Join us Saturday, June 7th from 11 am to 2 pm for an event with Clem C. Pellet, author of Murder on Montana’s Hi-Line.
About the Book
During an intense spring blizzard in 1951, affable Clarence Pellett picked up a teenaged hitchhiker along Montana’s Hi-Line. Soon, blood from seven bullet holes in Pellett’s back stained the snow-covered prairie. Following a brief manhunt and confession, a heated debate ensued over capital punishment as Communist attorneys swooped in “to save this poor friendless boy.”
Frank Dryman, twice sentenced to hang, escaped the noose when a sympathetic Montana Supreme Court stayed each execution. The “permanently insane and mentally deficient” killer was paroled into the custody of his brother in California after serving thirteen years of a life sentence. Eighteen months later, he vanished. Using a series of aliases, Dryman hid in plain sight for forty years despite state and federal warrants.
Clem Pellett recounts the enthralling twists and turns of his hunt for his grandfather’s absconded murderer—the longest in state history.
Currently, Dr. Pellett is part of the production team for the movie Pellett, based on this true story. The producers of Pellet hope their film will tap into the strength of the story of a central Montana murder that happened 67 years ago, and the decades long quest to return the killer to justice.
"It's going to be a Montana story that's told in Montana and with Montana help and resources," said Clem Pellett, grandson of Clarence Pellett, who died at the hand of Frank Dryman seven decades ago. "It's also about the McCarthy era, communism and how it was treated. It's about the death penalty, it's about the argument on both sides even from the 1950s perspective. You're going to really step into that era. We're going to put together that mindset on the decisions made back then, based upon what the culture and the situation was like at the time."

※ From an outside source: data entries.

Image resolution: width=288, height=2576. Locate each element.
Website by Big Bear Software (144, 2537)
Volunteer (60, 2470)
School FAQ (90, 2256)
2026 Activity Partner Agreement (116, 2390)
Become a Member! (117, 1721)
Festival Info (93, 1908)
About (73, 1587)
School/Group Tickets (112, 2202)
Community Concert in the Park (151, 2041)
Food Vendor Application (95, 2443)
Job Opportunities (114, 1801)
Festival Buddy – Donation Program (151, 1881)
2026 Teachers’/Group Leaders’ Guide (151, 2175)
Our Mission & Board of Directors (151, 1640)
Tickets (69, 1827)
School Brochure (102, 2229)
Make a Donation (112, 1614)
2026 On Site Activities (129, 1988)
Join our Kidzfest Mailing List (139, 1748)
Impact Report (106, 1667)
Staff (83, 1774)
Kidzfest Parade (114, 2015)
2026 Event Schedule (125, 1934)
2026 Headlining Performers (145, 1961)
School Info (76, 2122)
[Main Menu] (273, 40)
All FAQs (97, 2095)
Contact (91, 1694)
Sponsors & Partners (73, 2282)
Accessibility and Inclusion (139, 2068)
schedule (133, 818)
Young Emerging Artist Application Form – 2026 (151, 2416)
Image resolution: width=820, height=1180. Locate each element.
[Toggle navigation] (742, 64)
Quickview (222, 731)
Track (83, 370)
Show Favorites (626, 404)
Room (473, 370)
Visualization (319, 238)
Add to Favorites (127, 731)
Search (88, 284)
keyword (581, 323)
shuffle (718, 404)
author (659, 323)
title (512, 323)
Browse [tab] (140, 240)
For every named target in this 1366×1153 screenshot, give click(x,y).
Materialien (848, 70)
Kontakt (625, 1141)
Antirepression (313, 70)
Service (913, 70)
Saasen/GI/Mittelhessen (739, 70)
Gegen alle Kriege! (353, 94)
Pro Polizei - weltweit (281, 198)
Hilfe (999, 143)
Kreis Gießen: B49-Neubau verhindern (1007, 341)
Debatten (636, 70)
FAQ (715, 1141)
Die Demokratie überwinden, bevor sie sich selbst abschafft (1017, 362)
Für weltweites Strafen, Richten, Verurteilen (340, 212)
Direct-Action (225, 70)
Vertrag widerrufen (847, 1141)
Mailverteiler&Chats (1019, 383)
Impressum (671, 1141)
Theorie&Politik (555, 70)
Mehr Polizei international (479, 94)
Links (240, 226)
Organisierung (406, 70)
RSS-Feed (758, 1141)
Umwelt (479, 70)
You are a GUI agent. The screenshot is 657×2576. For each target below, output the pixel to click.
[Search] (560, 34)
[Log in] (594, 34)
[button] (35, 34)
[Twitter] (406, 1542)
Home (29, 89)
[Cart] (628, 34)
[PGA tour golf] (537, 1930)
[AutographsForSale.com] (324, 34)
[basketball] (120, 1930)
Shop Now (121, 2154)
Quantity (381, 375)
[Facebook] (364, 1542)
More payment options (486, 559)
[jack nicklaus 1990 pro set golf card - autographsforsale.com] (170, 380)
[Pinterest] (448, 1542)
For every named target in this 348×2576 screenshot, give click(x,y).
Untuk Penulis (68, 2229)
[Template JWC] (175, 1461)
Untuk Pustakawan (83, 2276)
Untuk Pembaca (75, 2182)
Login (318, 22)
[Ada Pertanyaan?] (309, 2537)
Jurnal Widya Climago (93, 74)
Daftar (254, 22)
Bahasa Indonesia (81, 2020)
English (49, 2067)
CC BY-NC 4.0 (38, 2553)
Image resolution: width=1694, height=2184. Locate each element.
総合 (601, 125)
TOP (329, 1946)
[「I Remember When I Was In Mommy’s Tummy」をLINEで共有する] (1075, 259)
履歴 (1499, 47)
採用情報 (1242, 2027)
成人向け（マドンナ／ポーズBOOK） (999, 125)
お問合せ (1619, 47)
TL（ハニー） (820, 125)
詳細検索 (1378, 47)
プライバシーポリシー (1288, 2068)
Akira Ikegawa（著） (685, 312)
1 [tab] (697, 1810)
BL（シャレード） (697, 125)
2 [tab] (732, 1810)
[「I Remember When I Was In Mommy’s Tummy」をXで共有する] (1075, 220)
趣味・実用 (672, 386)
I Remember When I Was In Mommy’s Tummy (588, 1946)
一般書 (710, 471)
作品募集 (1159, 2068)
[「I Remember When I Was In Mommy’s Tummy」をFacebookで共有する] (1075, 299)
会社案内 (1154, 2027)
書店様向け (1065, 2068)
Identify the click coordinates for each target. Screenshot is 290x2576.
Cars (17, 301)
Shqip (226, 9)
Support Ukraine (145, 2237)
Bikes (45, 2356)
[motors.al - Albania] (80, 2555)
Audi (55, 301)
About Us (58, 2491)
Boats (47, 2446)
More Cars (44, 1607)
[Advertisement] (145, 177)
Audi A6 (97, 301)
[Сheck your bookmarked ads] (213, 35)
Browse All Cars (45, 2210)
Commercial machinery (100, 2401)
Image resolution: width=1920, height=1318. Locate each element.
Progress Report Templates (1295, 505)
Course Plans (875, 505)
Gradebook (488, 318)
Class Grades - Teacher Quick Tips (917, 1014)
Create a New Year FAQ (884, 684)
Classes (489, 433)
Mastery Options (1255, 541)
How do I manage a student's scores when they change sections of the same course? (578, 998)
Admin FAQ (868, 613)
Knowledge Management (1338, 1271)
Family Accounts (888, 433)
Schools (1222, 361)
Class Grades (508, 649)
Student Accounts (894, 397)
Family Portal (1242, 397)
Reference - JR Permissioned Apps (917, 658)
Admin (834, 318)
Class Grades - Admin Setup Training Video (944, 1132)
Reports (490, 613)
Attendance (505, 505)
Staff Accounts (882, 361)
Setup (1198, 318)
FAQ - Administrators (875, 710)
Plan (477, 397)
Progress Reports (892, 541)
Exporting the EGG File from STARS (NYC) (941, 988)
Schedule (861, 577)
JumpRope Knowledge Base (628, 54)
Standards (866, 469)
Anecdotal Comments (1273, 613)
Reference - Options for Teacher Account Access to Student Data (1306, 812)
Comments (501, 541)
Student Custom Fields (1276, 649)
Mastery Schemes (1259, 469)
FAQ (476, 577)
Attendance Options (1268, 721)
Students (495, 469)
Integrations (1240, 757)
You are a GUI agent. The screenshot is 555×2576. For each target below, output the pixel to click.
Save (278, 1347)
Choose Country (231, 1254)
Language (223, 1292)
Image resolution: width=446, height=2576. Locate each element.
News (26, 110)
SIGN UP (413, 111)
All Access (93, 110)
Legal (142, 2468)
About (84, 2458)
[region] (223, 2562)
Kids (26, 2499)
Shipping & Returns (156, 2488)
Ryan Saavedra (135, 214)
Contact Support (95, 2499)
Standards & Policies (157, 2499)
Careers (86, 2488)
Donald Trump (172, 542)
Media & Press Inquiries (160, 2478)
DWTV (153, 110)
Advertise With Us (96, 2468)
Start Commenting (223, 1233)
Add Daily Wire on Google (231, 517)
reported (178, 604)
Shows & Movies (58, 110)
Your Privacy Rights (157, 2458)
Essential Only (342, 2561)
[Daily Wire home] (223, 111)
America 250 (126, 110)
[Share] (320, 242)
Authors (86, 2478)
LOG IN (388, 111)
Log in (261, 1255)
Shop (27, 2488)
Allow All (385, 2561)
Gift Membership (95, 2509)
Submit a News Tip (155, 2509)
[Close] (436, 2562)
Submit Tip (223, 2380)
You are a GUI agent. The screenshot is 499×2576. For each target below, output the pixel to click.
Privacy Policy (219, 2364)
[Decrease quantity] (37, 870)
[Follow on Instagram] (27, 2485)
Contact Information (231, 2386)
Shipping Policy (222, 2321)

Of the book and the movie, Clem Pellet says, “I’m so excited to finally have the family story, finally told. Fifteen years in the making, doing the research, combing through FBI files, interviewing primary witnesses, collecting documents, letters, transcripts etc., it’s very satisfying.
The movie has been a long eight years in production. We had to get through Covid, historical Hollywood strikes and compete with other states for the movie tax credit. The production team was totally dedicated to filming this in Montana and to make it an authentic Montana story so dedicated to authenticity—we use the actual murder weapon as a prop in the movie. It is due to come out sometime this fall. By the way, making movies is hard work—12-hour day after 12-hour day.
My book and movie are completely complementary which is to say the movie is the main course. The book can be an appetizer or a dessert, but between the two you’ll get a total story of the true Montana Saga.”
About the Author
Montana native Dr. Clem C. Pellett received his undergraduate degree from Montana State University in Bozeman and a Doctor of Dental Surgery degree from Creighton University in Omaha and completed his residency at the Mayo Clinic’s Graduate School of Medicine in Rochester, Minnesota. After nearly three decades, he changed careers. Inspired by his successful quest tracking down the murderer of his grandfather, he earned a certificate of private investigation from Boston University.